Syria's Foreign Minister Walid al-Moallem speaks during a press conference held in Damascus, capital of Syria, on April 6, 2017. Syria's Foreign Minister Walid al-Moallem said on Thursday that the Syrian airstrike on the rebel-held town of Khan Sheikhoun struck a rebel depot containing chemical materials, denying that the air force fired toxic gas during the attack. (Xinhua/Ammar Safarjalani)
DAMASCUS, April 6 (Xinhua) -- Syria's Foreign Minister Walid al-Moallem said on Thursday that the Syrian airstrike on the rebel-held town of Khan Sheikhoun struck a rebel depot containing chemical materials, denying that the air force fired toxic gas during the attack.
In a press conference held to comment on the international accusation to Syria of allegedly firing toxic gas on Khan Sheikhoun in Idlib Province on Tuesday, al-Moallem said the news reports are "lies."

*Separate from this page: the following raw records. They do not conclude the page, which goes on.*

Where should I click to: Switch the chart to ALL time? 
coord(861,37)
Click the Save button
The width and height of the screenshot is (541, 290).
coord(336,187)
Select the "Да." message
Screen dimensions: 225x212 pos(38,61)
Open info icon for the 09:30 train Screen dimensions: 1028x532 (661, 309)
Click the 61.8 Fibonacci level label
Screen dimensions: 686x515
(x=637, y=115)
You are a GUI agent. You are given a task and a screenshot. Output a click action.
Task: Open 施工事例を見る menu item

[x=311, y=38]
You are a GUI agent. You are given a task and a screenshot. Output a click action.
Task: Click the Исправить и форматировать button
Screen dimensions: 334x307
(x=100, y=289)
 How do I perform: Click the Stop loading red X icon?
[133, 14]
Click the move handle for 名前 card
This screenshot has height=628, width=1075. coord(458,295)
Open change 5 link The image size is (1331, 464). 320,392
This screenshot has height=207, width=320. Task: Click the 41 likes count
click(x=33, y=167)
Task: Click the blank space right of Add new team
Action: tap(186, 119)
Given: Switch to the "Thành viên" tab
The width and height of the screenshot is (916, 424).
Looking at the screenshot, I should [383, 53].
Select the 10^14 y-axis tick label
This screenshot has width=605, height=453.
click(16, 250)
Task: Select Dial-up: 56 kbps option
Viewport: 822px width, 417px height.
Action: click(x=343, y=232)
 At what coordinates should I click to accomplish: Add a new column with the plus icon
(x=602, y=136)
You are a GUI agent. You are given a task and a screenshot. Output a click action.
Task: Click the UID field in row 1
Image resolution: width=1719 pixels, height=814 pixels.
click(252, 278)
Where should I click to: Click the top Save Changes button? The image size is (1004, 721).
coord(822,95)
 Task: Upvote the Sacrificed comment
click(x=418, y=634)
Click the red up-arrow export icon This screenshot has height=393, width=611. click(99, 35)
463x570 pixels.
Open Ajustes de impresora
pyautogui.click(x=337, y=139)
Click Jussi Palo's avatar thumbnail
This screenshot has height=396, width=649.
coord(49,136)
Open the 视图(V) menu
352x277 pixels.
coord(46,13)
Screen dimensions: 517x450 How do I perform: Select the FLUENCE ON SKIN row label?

He said it's not logical to use chemical weapons at a time when the Syrian government was optimistic that the international community was becoming closer to realizing the size of conspiracy on Syria.
He questioned how come world powers were so quick to hurl accusation at the Syrian government, just an hour after the attack.
The minister repeated his government's denying line that "the Syrian army forces haven't and will not use chemical weapons," and that the forces are no longer in possession of such weapons.
Al-Moallem said al-Qaida-linked Nusra Front and like-minded groups have been storing chemical materials they brought into Syria from Iraq.
Meanwhile, the minister said there were probably several reasons behind the accusation.
The first is to reverse the opinion of U.S. President Donald Trump, who said after the attack that his opinion toward the Syrian government has changed, after previous remarks by the U.S. administration that toppling President Bashar al-Assad was no longer a priority.
The second reason, al-Moallem said, is to exert pressure on Russia, which has failed after Moscow said it will continue to aid the Syrian army in the fight against terrorist groups.
The third reason is to exert pressure on Damascus, which he said has also failed as the Syrian government will not change its approach to fighting terrorism and will work on political solution at the same time.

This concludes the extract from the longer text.